[Saved data entries]
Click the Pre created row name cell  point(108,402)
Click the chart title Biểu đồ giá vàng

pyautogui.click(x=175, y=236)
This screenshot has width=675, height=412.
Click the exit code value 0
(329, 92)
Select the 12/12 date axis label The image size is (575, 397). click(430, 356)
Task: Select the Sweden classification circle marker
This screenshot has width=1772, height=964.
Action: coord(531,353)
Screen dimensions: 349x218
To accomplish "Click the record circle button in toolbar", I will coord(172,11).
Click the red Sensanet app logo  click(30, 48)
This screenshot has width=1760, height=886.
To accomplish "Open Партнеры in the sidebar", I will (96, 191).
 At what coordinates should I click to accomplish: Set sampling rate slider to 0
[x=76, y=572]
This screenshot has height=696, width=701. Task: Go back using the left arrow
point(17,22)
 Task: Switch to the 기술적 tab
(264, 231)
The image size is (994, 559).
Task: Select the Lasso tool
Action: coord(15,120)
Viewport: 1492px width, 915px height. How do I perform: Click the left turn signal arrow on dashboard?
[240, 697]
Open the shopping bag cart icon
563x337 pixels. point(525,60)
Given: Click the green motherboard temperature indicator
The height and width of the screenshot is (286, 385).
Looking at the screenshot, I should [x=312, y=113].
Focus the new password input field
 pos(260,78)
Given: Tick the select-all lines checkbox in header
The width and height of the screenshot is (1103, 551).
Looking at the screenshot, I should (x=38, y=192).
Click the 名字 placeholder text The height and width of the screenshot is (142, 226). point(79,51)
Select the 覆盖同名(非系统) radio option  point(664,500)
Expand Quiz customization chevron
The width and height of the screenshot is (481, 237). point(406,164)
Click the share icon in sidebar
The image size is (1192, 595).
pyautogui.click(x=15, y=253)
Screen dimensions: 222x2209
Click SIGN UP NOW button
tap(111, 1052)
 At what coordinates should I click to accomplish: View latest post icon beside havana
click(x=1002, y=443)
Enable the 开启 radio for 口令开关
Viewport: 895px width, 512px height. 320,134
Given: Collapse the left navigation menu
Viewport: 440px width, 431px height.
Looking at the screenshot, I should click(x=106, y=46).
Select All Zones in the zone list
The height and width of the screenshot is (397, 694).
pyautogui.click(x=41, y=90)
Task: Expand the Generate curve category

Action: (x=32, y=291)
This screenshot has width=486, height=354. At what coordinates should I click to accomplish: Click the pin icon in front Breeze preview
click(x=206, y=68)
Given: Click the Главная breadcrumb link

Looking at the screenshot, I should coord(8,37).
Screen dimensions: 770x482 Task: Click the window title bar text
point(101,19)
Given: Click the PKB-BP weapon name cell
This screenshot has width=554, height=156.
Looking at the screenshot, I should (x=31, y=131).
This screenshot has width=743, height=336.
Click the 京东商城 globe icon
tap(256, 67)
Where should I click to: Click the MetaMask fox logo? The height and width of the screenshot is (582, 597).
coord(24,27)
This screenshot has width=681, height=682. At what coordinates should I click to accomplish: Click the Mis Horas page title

> [TASK DIRECTIONS]
Every line of data must be returned unchanged.

> [SOLUTION BELOW]
Click the Pre created row name cell  point(108,402)
Click the chart title Biểu đồ giá vàng

pyautogui.click(x=175, y=236)
This screenshot has width=675, height=412.
Click the exit code value 0
(329, 92)
Select the 12/12 date axis label The image size is (575, 397). click(430, 356)
Task: Select the Sweden classification circle marker
This screenshot has width=1772, height=964.
Action: coord(531,353)
Screen dimensions: 349x218
To accomplish "Click the record circle button in toolbar", I will coord(172,11).
Click the red Sensanet app logo  click(30, 48)
This screenshot has width=1760, height=886.
To accomplish "Open Партнеры in the sidebar", I will (96, 191).
 At what coordinates should I click to accomplish: Set sampling rate slider to 0
[x=76, y=572]
This screenshot has height=696, width=701. Task: Go back using the left arrow
point(17,22)
 Task: Switch to the 기술적 tab
(264, 231)
The image size is (994, 559).
Task: Select the Lasso tool
Action: coord(15,120)
Viewport: 1492px width, 915px height. How do I perform: Click the left turn signal arrow on dashboard?
[240, 697]
Open the shopping bag cart icon
563x337 pixels. point(525,60)
Given: Click the green motherboard temperature indicator
The height and width of the screenshot is (286, 385).
Looking at the screenshot, I should [x=312, y=113].
Focus the new password input field
 pos(260,78)
Given: Tick the select-all lines checkbox in header
The width and height of the screenshot is (1103, 551).
Looking at the screenshot, I should (x=38, y=192).
Click the 名字 placeholder text The height and width of the screenshot is (142, 226). point(79,51)
Select the 覆盖同名(非系统) radio option  point(664,500)
Expand Quiz customization chevron
The width and height of the screenshot is (481, 237). point(406,164)
Click the share icon in sidebar
The image size is (1192, 595).
pyautogui.click(x=15, y=253)
Screen dimensions: 222x2209
Click SIGN UP NOW button
tap(111, 1052)
 At what coordinates should I click to accomplish: View latest post icon beside havana
click(x=1002, y=443)
Enable the 开启 radio for 口令开关
Viewport: 895px width, 512px height. 320,134
Given: Collapse the left navigation menu
Viewport: 440px width, 431px height.
Looking at the screenshot, I should click(x=106, y=46).
Select All Zones in the zone list
The height and width of the screenshot is (397, 694).
pyautogui.click(x=41, y=90)
Task: Expand the Generate curve category

Action: (x=32, y=291)
This screenshot has width=486, height=354. At what coordinates should I click to accomplish: Click the pin icon in front Breeze preview
click(x=206, y=68)
Given: Click the Главная breadcrumb link

Looking at the screenshot, I should coord(8,37).
Screen dimensions: 770x482 Task: Click the window title bar text
point(101,19)
Given: Click the PKB-BP weapon name cell
This screenshot has width=554, height=156.
Looking at the screenshot, I should (x=31, y=131).
This screenshot has width=743, height=336.
Click the 京东商城 globe icon
tap(256, 67)
Where should I click to: Click the MetaMask fox logo? The height and width of the screenshot is (582, 597).
coord(24,27)
This screenshot has width=681, height=682. At what coordinates should I click to accomplish: Click the Mis Horas page title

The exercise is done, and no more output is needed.